- _RECORDS SUPPLIED_
• • • • • • •
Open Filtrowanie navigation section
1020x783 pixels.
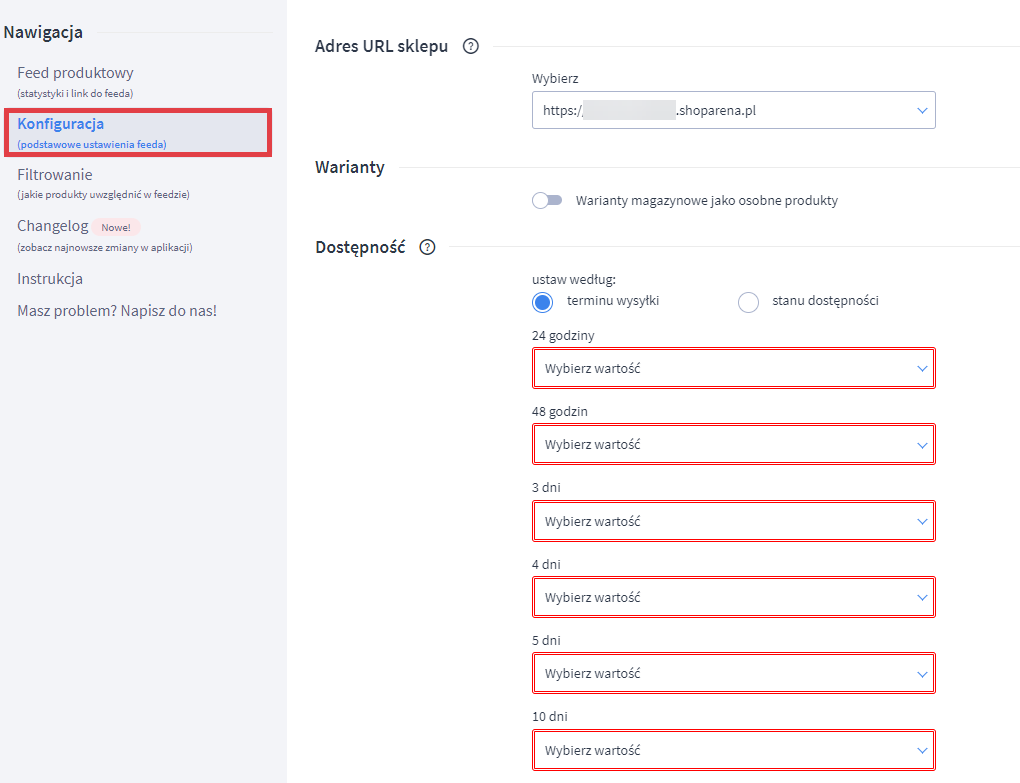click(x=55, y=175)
• • • • • • •
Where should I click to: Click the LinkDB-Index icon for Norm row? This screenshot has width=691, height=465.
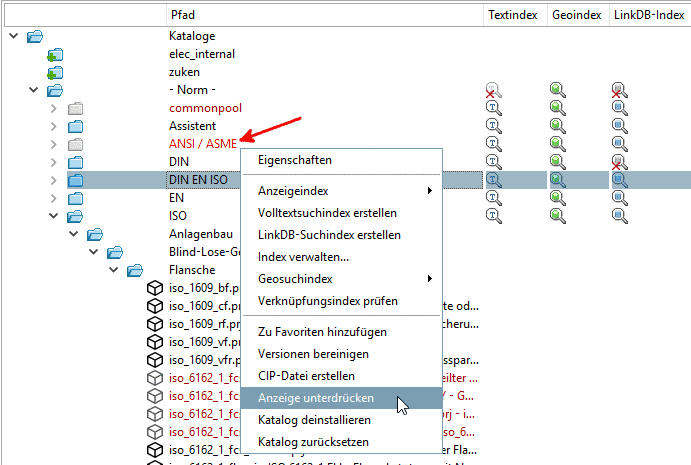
• • • • • • •
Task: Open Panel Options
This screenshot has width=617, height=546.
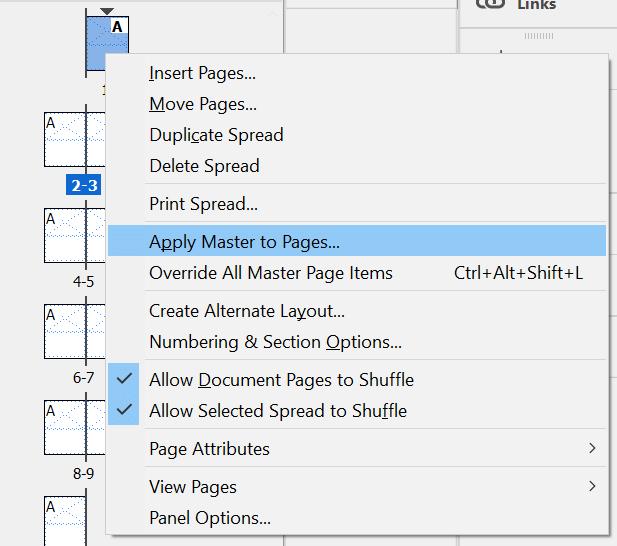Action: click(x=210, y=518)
• • • • • • •
- _EXERCISE_
Report each line above that contains the word "This", copying the full line.

- _TASK SOLUTION_
Where should I click to: Click the LinkDB-Index icon for Norm row? This screenshot has width=691, height=465.
This screenshot has width=617, height=546.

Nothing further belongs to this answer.